We went on our first family holiday abroad this past June: me; my new wife, Chelsea; and our two kids, Jack, 4, and Christopher, 2, staying with my sister in her rented house in the Alicante region of Spain. We were having a great time. It was hot, it was sunny, there was lots to see and do.

Beaches are nice. So are bright and sun-kist touristy areas teeming with hustle, bustle and hockery, but I was hungry to devour the ‘real’ Spain. A Spain with Spaniards in it: Spaniards who would find us as objectionable as they did incomprehensible.

The ‘real Spain’. I wasn’t even sure what I meant by that. Maybe I’m a pretentious sod; maybe I’ve let too many stereotypes seep into my consciousness; maybe the real Spain is whatever it looks like at any given moment and the idea that there is a ‘real’ Spain to find is the real illusion here. Maybe. Maybe that’s all true.

I just knew that I didn’t want us to have traveled across the ocean in an airborne death-cone just to join migratory hordes of English and Dutch people. I wanted us to see the things that happen in Spain when no-one is watching, or at least when no-one with blotchy red skin or a bum-bag was watching. Life under the rock. Life unfiltered and unfettered. That’s a tough call in Costa Blanca. Some towns and principalities within the region contain 60 to 80 per cent foreigners. More full English breakfasts per square mile than paellas.

“I could take you to the mountains,” said my sister. “I’ve never been there.”

“Then let’s go to the mountains,” we said.

I hasten to qualify that we would be visiting the area around the base of the mountains, not scaling the mountains themselves. I’m a man who often resents having to trudge upstairs for a piss half-way through an episode of Stranger Things, so I’m unlikely to be enthused by the prospect of scaling vast monoliths of rock in 34 degree heat.

Jack was up for it, though.

“We’ll climb that,” I said with an air of mischeviousness as we got closer.

“Yeah!” he shouted, seconds away from somersaulting out of the moving car.

“Jack, I’m only joking. We’re not really going up the mountain.”

“I want to.”

“Well, we’re not.”

“Can we though?”

“We can’t.”

He kept staring up at the inky giant, tracing its outline with his eyes as it silently towered over the little town below. “But I want to.”

■ DATA TO USE ■
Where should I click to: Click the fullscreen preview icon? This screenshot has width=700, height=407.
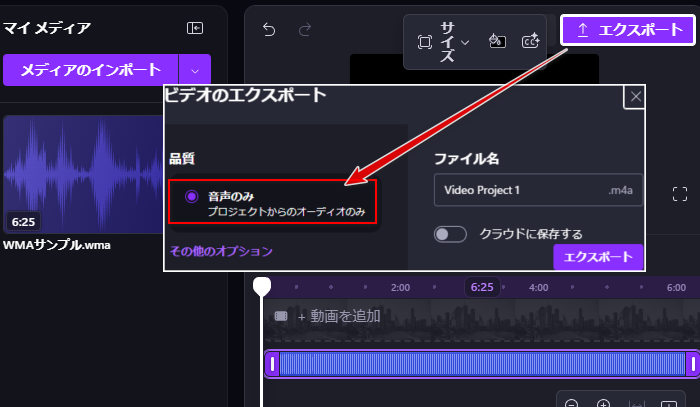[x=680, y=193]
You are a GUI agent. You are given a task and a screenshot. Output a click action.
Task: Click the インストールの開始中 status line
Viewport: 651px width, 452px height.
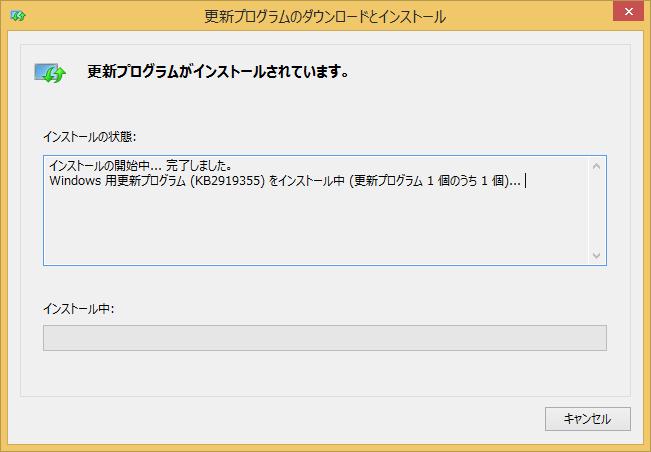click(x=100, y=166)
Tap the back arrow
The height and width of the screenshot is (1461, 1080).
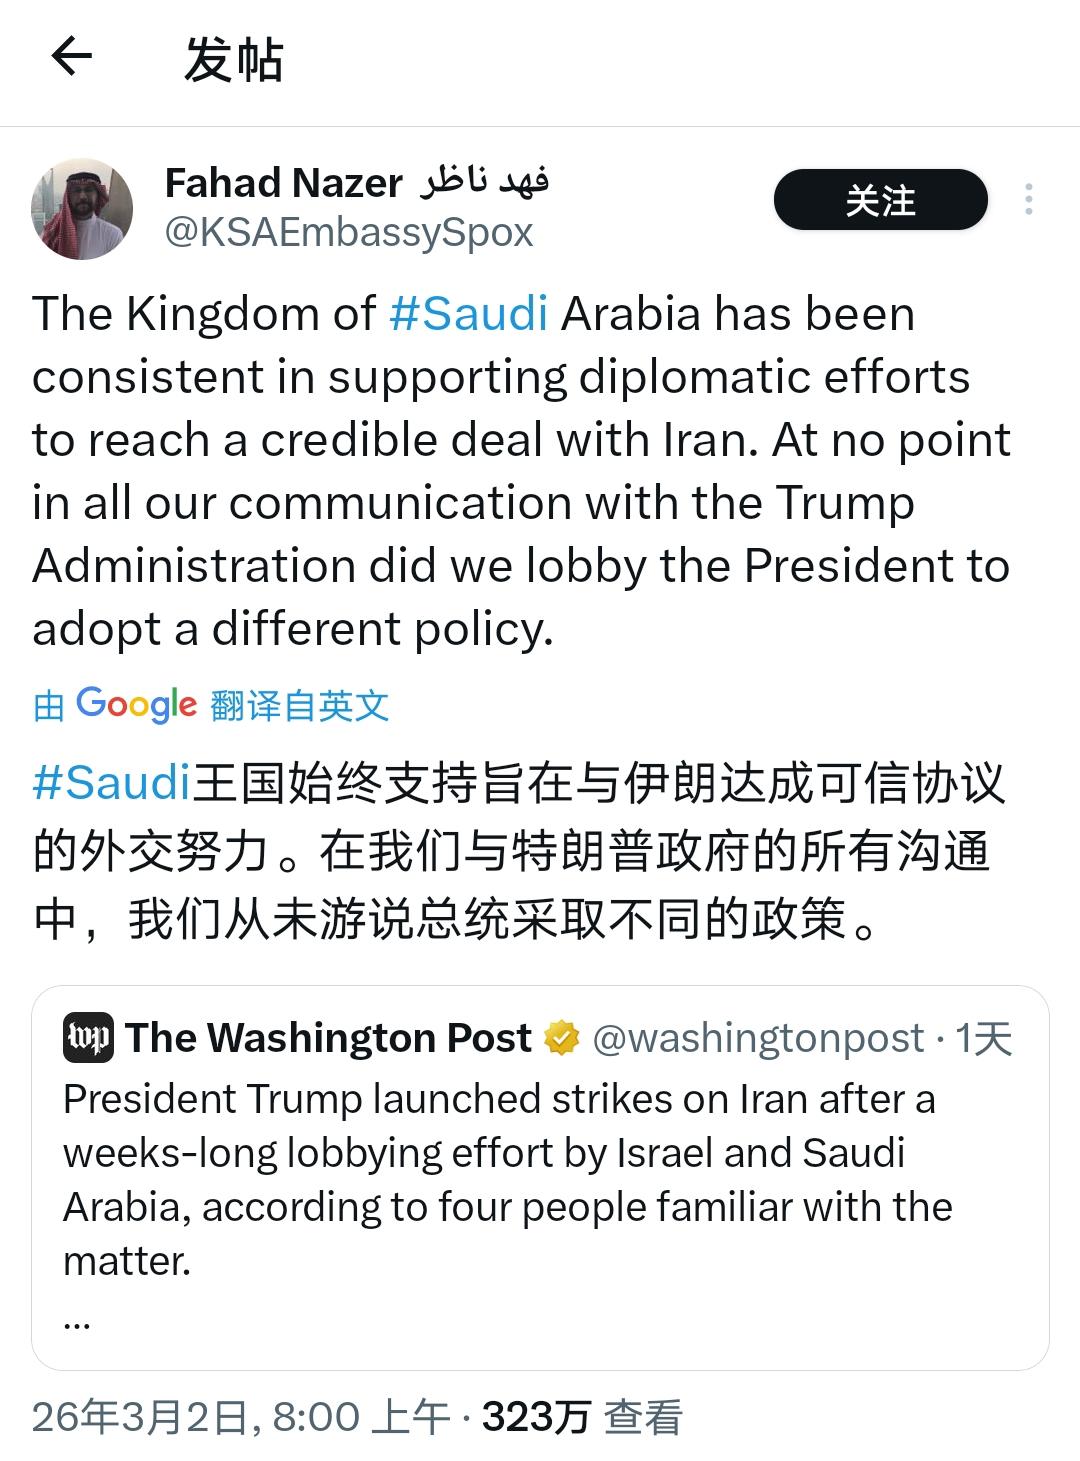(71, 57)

■ STATED TASK A ■
Scale the listing: rewrite all of its lines, requests included, multiplying only the click coordinates in the answers by 1.3 and rounding to whole numbers with halves rounded up. Leave the pictures out.
■ STATED TASK B ■
Continue the story about the family holiday in Spain from where it stops.
The travel story and the listing are two separate pieces of material.

■ RESPONSE A ■
Where should I click to: Click the fullscreen preview icon? This screenshot has width=700, height=407.
[x=884, y=251]
You are a GUI agent. You are given a task and a screenshot. Output a click action.
Task: Click the インストールの開始中 status line
Viewport: 651px width, 452px height.
click(x=130, y=216)
Tap the back arrow
The height and width of the screenshot is (1461, 1080).
(92, 74)

■ RESPONSE B ■
“Maybe another time,” I said, every parent’s favourite fob-off. Yeah, as if. We’ll come back next week with some pick axes and a team of fucking Sherpas. Whatever. It seemed to placate him.

We arrived in some dusty little barrio and parked on a patch of gravel in a deserted street. There were pick-up trucks and sand-coloured, one-storey buildings, all baking in the oppressive heat. I wondered for a second if we’d driven through a time-and-space portal into 1950s Arizona or New Mexico. It’s the closest I’ve ever felt to being inside my favourite computer game from when I was a kid, the Commodore Amiga classic ‘It Came From the Desert’ [it was a sci-fi open-world/shooty mystery game about giant, mutant ants over-running a dusty US frontier town, itself based on the black-and-white B-movie ‘Them’]. I half-expected to see a stubble-chinned, grinning exemplar of transatlantic Desperate Dan-ness standing in the street in a wide-brimmed hat, shaking his head and muttering about ‘those damn hippies’ and ‘killer ants, sheesh’.

I love the post-apocalyptic feel of a mid-summer siesta. Most of the streets we walked down were empty, save for the invisible tumble-weeds and sheets of newspaper I imagined blowing down them. The wind was imaginary, too. There wasn’t even a breeze. The heat hung in the air like a slab. It felt like we ruled the place, a bunch of wild west gunslingers moseying into town at high noon.

We found a play-park in a central square, overlooked by flats that lined its perimeter like fortress walls. Far above them sat the silent, hulking mountain. It’s rare to find an abandoned play-park during daylight hours back home. We quickly found out why this one was free for the taking. Almost every metal and plastic surface was hot enough to cook the glazed hind legs of a giant ant (delicious with parsley and garlic butter, so I’m told). Our kids’ screams kept us apprised of the developing situation.

The town’s eerie, holocaustic vibe didn’t keep us in thrall for long, despite its unusual cavalcade of street graffiti, which included a Pulp Fiction-era Samuel L Jackson and a giant, spray-painted cock-and-balls [presumably the work of Alicante’s very own Wanksy].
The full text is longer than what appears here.